Stats Programming for CJ. This goes through the basics of data manipulation using statistical programming. I would likely have tutorials for R, python, SPSS, and Stata for this. My experience with students is that even if they have had multiple stats classes in grad school, if you ask them “take this incident dataset with dates, and prepare a weekly level file with counts of crimes per week” they don’t know how to do even that simple task (an aggregation). So students need an entry level data manipulation course.

Optimization for Criminal Justice (or alt title Operations Research and Machine Learning for CJ). This one is not as developed as some of my other courses, but I think I could make it work for a semester. I think learning linear programming is a really great skill not taught at all in any CJ program I am aware of. I have some small notes on machine learning in my Research Design class for PhD students, but that could be expanded out (week for decision trees/forests, week for boosting, week for neural networks, etc.).

And last, I have made syllabi for the one credit entry level course for undergrad students, and the equivalent course for the new PhD students, College Prep. These classes I had I don’t think did a very good job. My intro one at Bloomsburg for undergrad had a textbook lol! The only thing I remember about my PhD one was fear mongering over publications (which at that point I had no idea what was going on), and spending the last class with Julie Horney and David McDowell at whatever the place next to the Washington Tavern in Albany was called (?Gingerbread?).

These are of course just in my head at the moment. I have posted my course materials over the years that I have delivered.

I have pitched to a few programs to hire me as a semi teaching professor (and still keep my private sector gig). This set up is not that uncommon in comp sci departments, but no CJ ones I think are interested. Even though I like musing about courses, adjunct pay is way too low to justify this investment, and should be paid to both develop the material as well as deliver the class.


I have similarly made outlines for books over the years as well. One is Data Science for Crime Analysis with Python. I think there is an opening in the crime analysis market to advance to more professional coding, and so a python book would be good. But the market is overall tiny, my high end guesstimates are only around 800, so hard to justify the effort. (It would be mainly just a collection of my blog posts, but all in a nicer format for everyone to walk through/replicate.)

Another is a reader book, Handbook of Advanced Crime Analysis. That may not be needed though, as Cory Haberman and Liz Groff did a recent book that has quite a bit of overlap (can’t find it at the moment, maybe it is not out yet). Many current advanced techniques are scattered and sometimes difficult to replicate, I figured a reader that also includes code walkthroughs would help quite a few PhD students.

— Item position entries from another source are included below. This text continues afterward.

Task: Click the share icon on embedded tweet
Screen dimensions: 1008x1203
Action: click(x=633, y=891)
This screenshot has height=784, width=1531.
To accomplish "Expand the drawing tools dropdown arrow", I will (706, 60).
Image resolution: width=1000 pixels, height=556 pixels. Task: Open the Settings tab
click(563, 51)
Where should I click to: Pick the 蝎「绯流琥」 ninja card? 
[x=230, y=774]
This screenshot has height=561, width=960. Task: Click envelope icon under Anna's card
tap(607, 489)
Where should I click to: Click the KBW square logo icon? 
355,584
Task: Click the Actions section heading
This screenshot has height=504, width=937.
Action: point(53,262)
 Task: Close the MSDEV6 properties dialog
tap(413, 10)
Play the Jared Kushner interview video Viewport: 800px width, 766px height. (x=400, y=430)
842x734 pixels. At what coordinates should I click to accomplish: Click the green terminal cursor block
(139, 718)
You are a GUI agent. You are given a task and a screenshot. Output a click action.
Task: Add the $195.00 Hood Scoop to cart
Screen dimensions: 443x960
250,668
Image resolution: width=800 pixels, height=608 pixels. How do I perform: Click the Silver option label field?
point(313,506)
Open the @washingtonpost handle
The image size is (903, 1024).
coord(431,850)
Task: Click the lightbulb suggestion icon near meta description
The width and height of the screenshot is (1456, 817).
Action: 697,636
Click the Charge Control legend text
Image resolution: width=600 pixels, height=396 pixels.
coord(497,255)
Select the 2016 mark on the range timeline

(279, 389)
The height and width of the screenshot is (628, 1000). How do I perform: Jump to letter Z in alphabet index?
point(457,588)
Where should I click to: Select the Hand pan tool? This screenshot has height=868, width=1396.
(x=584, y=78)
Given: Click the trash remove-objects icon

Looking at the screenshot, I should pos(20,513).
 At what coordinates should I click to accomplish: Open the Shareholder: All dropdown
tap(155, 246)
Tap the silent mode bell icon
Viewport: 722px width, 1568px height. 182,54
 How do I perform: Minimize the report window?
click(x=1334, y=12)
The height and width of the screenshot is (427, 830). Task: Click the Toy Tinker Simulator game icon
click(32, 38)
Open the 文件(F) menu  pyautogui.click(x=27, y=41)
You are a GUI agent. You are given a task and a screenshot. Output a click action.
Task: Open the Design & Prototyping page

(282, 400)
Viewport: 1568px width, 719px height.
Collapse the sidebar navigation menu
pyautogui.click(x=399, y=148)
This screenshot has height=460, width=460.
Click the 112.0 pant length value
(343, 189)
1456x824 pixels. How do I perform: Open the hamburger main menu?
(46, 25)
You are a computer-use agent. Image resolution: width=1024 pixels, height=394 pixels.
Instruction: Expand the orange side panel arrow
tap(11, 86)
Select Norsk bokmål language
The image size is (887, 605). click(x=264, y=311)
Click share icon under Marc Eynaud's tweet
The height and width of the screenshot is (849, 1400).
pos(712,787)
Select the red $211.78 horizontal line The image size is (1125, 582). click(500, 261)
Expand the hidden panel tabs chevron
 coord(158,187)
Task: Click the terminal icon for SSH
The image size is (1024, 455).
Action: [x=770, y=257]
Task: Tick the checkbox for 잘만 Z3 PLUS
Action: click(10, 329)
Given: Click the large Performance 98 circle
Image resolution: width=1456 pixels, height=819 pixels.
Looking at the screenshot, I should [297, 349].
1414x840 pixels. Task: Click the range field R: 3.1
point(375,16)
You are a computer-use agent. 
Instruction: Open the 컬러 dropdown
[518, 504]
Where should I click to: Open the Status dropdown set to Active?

And again if I was still in the publishing game I would like to turn my Poisson course notes into a little Sage green book.

If I was still a professor, this would go hand in hand with developing courses. I know Uni’s do sometimes have grants to develop open source teaching materials, and these would probably best fit those molds. These aren’t going to generate revenue directly from sales.

So complaints and snippets on blog posts are all you are going to get for now from me.